--- BEGIN ---

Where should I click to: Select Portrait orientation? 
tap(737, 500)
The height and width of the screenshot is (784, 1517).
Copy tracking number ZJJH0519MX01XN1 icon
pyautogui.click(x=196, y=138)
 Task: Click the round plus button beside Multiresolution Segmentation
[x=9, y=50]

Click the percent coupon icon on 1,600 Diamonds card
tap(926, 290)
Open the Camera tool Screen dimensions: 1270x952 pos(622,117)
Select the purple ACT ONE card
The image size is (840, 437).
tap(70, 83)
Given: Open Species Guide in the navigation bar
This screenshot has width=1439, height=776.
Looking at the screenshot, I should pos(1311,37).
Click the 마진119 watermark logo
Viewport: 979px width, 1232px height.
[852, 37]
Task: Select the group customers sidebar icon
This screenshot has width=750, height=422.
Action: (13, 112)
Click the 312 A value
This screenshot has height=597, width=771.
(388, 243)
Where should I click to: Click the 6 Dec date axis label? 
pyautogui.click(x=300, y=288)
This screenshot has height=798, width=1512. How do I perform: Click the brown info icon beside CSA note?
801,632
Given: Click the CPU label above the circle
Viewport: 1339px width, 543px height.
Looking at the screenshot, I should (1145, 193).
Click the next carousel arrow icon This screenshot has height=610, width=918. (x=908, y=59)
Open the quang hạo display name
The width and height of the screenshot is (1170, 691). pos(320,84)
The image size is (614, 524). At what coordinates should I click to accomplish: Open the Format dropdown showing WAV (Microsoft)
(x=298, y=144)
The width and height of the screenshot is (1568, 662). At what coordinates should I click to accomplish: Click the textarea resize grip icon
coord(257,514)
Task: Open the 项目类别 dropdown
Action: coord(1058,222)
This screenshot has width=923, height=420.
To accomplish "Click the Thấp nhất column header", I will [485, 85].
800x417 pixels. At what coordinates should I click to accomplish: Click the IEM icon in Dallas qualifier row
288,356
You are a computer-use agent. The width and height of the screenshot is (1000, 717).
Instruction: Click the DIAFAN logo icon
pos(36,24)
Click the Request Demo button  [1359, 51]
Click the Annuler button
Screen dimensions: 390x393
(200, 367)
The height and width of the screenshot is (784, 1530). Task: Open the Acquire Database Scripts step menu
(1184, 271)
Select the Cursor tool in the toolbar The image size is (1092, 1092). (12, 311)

--- END ---

**Exercise objective:**
Revise the lines from the one containing "The image size is (614, 524)." through the one containing "Action: coord(1058,222)". Swap "Format dropdown" for "Output Type dropdown" and leave everything else unchanged.

**Finished exercise:**
The image size is (614, 524). At what coordinates should I click to accomplish: Open the Output Type dropdown showing WAV (Microsoft)
(x=298, y=144)
The width and height of the screenshot is (1568, 662). At what coordinates should I click to accomplish: Click the textarea resize grip icon
coord(257,514)
Task: Open the 项目类别 dropdown
Action: coord(1058,222)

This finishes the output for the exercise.